States that are not shown in the tables are unsupported and must not occur.

Table A4-3 Supported processor power states

Power domains Description
PDMINERVA PDL2 PDCPU<n>
Off Off Off Processor off.
Off On/Ret Off L2 cache dormant mode.
On Ret See Table A4-4 Supported core power states

Processor on, L2 RAMs retained.

All cores either off or in WFx.

This is an L2 RAM retention entry or residency condition.

On Ret See Table A4-4 Supported core power states

Processor on, L2 RAMs retained.

At least one core running.

This is a transient condition.

On On See Table A4-4 Supported core power states Processor on, SCU/L2 RAMs active.

The following table describes the supported power domain states for individual cores. The power domain state in each core is independent of all other cores.

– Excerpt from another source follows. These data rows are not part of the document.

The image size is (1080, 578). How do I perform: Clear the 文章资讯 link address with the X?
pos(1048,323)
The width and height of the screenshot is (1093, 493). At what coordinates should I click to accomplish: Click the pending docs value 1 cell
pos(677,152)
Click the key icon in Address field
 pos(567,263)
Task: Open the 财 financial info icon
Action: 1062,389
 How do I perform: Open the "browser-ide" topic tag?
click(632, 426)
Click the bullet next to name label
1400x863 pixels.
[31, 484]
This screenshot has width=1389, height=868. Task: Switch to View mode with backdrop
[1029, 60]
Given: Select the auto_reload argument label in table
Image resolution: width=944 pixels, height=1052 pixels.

Table A4-4 Supported core power states

Power domains Description
PDCPU PDADVSIMD
Off Off Core off.
On On Core on. Advanced SIMD and floating-point on.
On Ret AdvSIMD retention. Advanced SIMD and floating-point in retention.
Ret Ret Core retention. Core logic and Advanced SIMD and floating-point in retention.

You must follow the dynamic power management and powerup and powerdown sequences described in the following sections. Any deviation from these sequences can lead to unpredictable results.